══ INFORMATION PROVIDED ══

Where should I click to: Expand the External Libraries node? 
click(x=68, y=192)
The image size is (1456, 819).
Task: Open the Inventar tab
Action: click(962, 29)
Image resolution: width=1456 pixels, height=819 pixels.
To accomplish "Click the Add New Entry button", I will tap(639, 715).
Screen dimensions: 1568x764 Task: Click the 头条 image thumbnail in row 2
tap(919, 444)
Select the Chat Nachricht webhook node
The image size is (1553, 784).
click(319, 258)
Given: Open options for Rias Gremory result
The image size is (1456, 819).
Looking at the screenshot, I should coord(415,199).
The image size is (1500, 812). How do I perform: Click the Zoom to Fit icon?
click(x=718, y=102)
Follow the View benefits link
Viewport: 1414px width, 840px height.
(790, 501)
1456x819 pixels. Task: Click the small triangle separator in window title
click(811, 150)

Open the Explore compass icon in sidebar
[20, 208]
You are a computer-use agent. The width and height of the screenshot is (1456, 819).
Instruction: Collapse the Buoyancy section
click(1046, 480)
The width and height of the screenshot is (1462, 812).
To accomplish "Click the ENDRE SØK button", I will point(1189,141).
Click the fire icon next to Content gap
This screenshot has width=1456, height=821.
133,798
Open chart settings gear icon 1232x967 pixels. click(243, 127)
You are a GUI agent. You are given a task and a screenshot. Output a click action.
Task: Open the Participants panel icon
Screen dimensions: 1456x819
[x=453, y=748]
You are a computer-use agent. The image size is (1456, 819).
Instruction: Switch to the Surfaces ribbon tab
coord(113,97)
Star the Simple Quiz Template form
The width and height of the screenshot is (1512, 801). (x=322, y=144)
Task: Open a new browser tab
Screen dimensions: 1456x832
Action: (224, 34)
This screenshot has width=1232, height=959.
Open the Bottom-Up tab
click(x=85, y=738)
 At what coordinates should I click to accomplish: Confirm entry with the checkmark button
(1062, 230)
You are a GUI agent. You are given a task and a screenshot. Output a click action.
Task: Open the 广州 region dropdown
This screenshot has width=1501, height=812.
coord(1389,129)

═══

Show each line in the entries that holds the string "agent".

**TASK RESULT**:
You are a computer-use agent. The width and height of the screenshot is (1456, 819).
You are a GUI agent. You are given a task and a screenshot. Output a click action.
You are a computer-use agent. The image size is (1456, 819).
You are a GUI agent. You are given a task and a screenshot. Output a click action.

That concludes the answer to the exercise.